*WHAT THIS TASK INVOLVES*.
Write out the data below again, switching every "computer-use agent" to "screen assistant" and leaving everything else unchanged.

★ ★ ★ ★

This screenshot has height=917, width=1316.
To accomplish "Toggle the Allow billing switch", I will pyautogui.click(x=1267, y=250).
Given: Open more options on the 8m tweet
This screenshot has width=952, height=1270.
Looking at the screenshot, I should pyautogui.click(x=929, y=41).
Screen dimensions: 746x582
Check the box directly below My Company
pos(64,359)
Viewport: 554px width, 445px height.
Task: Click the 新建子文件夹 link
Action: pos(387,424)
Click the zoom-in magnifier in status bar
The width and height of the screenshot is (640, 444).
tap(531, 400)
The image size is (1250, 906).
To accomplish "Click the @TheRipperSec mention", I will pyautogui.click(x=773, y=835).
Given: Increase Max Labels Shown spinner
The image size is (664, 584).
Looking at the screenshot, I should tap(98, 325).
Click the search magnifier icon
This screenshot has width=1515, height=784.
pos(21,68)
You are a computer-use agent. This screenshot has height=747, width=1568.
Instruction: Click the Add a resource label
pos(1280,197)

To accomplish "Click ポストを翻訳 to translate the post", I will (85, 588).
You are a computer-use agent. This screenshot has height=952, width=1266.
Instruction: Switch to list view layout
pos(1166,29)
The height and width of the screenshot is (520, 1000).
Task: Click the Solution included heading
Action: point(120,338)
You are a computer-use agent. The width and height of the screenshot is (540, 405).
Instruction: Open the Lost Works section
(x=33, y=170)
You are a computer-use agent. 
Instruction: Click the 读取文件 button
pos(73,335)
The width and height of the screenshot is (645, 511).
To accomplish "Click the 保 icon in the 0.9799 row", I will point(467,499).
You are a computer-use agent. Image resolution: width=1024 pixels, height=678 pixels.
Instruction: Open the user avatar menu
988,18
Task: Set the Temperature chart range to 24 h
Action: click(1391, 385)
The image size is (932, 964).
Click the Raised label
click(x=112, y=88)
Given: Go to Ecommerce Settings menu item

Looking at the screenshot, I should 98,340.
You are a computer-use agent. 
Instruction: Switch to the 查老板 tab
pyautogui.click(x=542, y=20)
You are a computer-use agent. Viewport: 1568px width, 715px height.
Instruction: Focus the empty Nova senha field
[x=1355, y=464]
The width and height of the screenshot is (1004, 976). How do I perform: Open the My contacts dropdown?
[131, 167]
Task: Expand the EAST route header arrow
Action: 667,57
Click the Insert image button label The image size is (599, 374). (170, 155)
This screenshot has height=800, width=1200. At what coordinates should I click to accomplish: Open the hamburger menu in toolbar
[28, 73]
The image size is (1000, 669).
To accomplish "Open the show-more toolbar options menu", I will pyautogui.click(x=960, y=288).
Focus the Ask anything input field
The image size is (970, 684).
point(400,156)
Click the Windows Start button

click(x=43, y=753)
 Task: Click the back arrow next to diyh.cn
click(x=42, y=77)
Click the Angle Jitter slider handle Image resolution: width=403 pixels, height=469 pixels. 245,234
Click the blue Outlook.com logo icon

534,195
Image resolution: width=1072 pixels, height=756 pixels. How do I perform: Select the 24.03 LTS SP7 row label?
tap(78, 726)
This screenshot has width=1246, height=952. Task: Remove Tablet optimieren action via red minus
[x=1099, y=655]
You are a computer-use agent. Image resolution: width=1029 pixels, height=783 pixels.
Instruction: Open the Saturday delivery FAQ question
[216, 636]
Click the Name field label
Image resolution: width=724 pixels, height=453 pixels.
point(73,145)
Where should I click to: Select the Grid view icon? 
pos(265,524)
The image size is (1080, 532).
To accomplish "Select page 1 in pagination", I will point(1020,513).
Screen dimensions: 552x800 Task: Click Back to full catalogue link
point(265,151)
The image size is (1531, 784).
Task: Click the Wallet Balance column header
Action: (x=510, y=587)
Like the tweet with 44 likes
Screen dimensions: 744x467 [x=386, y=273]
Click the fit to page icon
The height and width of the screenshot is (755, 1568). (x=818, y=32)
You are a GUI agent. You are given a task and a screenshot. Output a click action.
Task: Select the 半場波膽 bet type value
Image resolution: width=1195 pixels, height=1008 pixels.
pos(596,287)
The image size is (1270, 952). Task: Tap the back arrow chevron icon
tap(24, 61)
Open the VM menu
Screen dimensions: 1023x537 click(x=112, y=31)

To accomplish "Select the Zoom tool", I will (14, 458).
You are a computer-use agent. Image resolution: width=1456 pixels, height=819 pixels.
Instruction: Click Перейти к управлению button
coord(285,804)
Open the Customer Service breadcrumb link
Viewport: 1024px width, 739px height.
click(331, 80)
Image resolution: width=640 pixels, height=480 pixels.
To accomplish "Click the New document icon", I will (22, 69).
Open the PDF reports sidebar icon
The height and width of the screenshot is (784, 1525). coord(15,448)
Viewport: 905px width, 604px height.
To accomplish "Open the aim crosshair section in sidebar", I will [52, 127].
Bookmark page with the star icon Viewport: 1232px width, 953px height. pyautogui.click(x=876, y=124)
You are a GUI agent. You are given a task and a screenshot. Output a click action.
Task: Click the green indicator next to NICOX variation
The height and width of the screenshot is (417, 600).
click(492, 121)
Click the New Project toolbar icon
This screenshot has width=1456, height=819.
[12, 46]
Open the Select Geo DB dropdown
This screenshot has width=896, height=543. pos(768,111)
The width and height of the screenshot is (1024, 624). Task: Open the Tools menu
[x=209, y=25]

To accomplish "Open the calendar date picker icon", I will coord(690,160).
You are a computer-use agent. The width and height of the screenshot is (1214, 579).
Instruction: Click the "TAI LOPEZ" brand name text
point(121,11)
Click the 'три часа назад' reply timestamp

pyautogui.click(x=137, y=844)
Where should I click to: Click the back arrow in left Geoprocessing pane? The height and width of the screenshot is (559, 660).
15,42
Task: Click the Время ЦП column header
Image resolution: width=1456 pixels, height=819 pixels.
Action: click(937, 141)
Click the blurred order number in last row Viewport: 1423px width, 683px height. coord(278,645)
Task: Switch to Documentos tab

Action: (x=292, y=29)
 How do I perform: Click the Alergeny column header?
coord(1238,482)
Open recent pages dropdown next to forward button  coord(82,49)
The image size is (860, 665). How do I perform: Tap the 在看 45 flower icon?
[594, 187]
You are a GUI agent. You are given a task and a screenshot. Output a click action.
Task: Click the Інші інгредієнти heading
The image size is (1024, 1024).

★ ★ ★ ★

*PROBLEM SOLUTION*.
This screenshot has height=917, width=1316.
To accomplish "Toggle the Allow billing switch", I will pyautogui.click(x=1267, y=250).
Given: Open more options on the 8m tweet
This screenshot has width=952, height=1270.
Looking at the screenshot, I should pyautogui.click(x=929, y=41).
Screen dimensions: 746x582
Check the box directly below My Company
pos(64,359)
Viewport: 554px width, 445px height.
Task: Click the 新建子文件夹 link
Action: pos(387,424)
Click the zoom-in magnifier in status bar
The width and height of the screenshot is (640, 444).
tap(531, 400)
The image size is (1250, 906).
To accomplish "Click the @TheRipperSec mention", I will pyautogui.click(x=773, y=835).
Given: Increase Max Labels Shown spinner
The image size is (664, 584).
Looking at the screenshot, I should tap(98, 325).
Click the search magnifier icon
This screenshot has width=1515, height=784.
pos(21,68)
You are a screen assistant. This screenshot has height=747, width=1568.
Instruction: Click the Add a resource label
pos(1280,197)

To accomplish "Click ポストを翻訳 to translate the post", I will (85, 588).
You are a screen assistant. This screenshot has height=952, width=1266.
Instruction: Switch to list view layout
pos(1166,29)
The height and width of the screenshot is (520, 1000).
Task: Click the Solution included heading
Action: point(120,338)
You are a screen assistant. The width and height of the screenshot is (540, 405).
Instruction: Open the Lost Works section
(x=33, y=170)
You are a screen assistant. 
Instruction: Click the 读取文件 button
pos(73,335)
The width and height of the screenshot is (645, 511).
To accomplish "Click the 保 icon in the 0.9799 row", I will point(467,499).
You are a screen assistant. Image resolution: width=1024 pixels, height=678 pixels.
Instruction: Open the user avatar menu
988,18
Task: Set the Temperature chart range to 24 h
Action: click(1391, 385)
The image size is (932, 964).
Click the Raised label
click(x=112, y=88)
Given: Go to Ecommerce Settings menu item

Looking at the screenshot, I should 98,340.
You are a screen assistant. 
Instruction: Switch to the 查老板 tab
pyautogui.click(x=542, y=20)
You are a screen assistant. Viewport: 1568px width, 715px height.
Instruction: Focus the empty Nova senha field
[x=1355, y=464]
The width and height of the screenshot is (1004, 976). How do I perform: Open the My contacts dropdown?
[131, 167]
Task: Expand the EAST route header arrow
Action: 667,57
Click the Insert image button label The image size is (599, 374). (170, 155)
This screenshot has height=800, width=1200. At what coordinates should I click to accomplish: Open the hamburger menu in toolbar
[28, 73]
The image size is (1000, 669).
To accomplish "Open the show-more toolbar options menu", I will pyautogui.click(x=960, y=288).
Focus the Ask anything input field
The image size is (970, 684).
point(400,156)
Click the Windows Start button

click(x=43, y=753)
 Task: Click the back arrow next to diyh.cn
click(x=42, y=77)
Click the Angle Jitter slider handle Image resolution: width=403 pixels, height=469 pixels. 245,234
Click the blue Outlook.com logo icon

534,195
Image resolution: width=1072 pixels, height=756 pixels. How do I perform: Select the 24.03 LTS SP7 row label?
tap(78, 726)
This screenshot has width=1246, height=952. Task: Remove Tablet optimieren action via red minus
[x=1099, y=655]
You are a screen assistant. Image resolution: width=1029 pixels, height=783 pixels.
Instruction: Open the Saturday delivery FAQ question
[216, 636]
Click the Name field label
Image resolution: width=724 pixels, height=453 pixels.
point(73,145)
Where should I click to: Select the Grid view icon? 
pos(265,524)
The image size is (1080, 532).
To accomplish "Select page 1 in pagination", I will point(1020,513).
Screen dimensions: 552x800 Task: Click Back to full catalogue link
point(265,151)
The image size is (1531, 784).
Task: Click the Wallet Balance column header
Action: (x=510, y=587)
Like the tweet with 44 likes
Screen dimensions: 744x467 [x=386, y=273]
Click the fit to page icon
The height and width of the screenshot is (755, 1568). (x=818, y=32)
You are a GUI agent. You are given a task and a screenshot. Output a click action.
Task: Select the 半場波膽 bet type value
Image resolution: width=1195 pixels, height=1008 pixels.
pos(596,287)
The image size is (1270, 952). Task: Tap the back arrow chevron icon
tap(24, 61)
Open the VM menu
Screen dimensions: 1023x537 click(x=112, y=31)

To accomplish "Select the Zoom tool", I will (14, 458).
You are a screen assistant. Image resolution: width=1456 pixels, height=819 pixels.
Instruction: Click Перейти к управлению button
coord(285,804)
Open the Customer Service breadcrumb link
Viewport: 1024px width, 739px height.
click(331, 80)
Image resolution: width=640 pixels, height=480 pixels.
To accomplish "Click the New document icon", I will (22, 69).
Open the PDF reports sidebar icon
The height and width of the screenshot is (784, 1525). coord(15,448)
Viewport: 905px width, 604px height.
To accomplish "Open the aim crosshair section in sidebar", I will [52, 127].
Bookmark page with the star icon Viewport: 1232px width, 953px height. pyautogui.click(x=876, y=124)
You are a GUI agent. You are given a task and a screenshot. Output a click action.
Task: Click the green indicator next to NICOX variation
The height and width of the screenshot is (417, 600).
click(492, 121)
Click the New Project toolbar icon
This screenshot has width=1456, height=819.
[12, 46]
Open the Select Geo DB dropdown
This screenshot has width=896, height=543. pos(768,111)
The width and height of the screenshot is (1024, 624). Task: Open the Tools menu
[x=209, y=25]

To accomplish "Open the calendar date picker icon", I will coord(690,160).
You are a screen assistant. The width and height of the screenshot is (1214, 579).
Instruction: Click the "TAI LOPEZ" brand name text
point(121,11)
Click the 'три часа назад' reply timestamp

pyautogui.click(x=137, y=844)
Where should I click to: Click the back arrow in left Geoprocessing pane? The height and width of the screenshot is (559, 660).
15,42
Task: Click the Время ЦП column header
Image resolution: width=1456 pixels, height=819 pixels.
Action: click(937, 141)
Click the blurred order number in last row Viewport: 1423px width, 683px height. coord(278,645)
Task: Switch to Documentos tab

Action: (x=292, y=29)
 How do I perform: Click the Alergeny column header?
coord(1238,482)
Open recent pages dropdown next to forward button  coord(82,49)
The image size is (860, 665). How do I perform: Tap the 在看 45 flower icon?
[594, 187]
You are a GUI agent. You are given a task and a screenshot. Output a click action.
Task: Click the Інші інгредієнти heading
The image size is (1024, 1024).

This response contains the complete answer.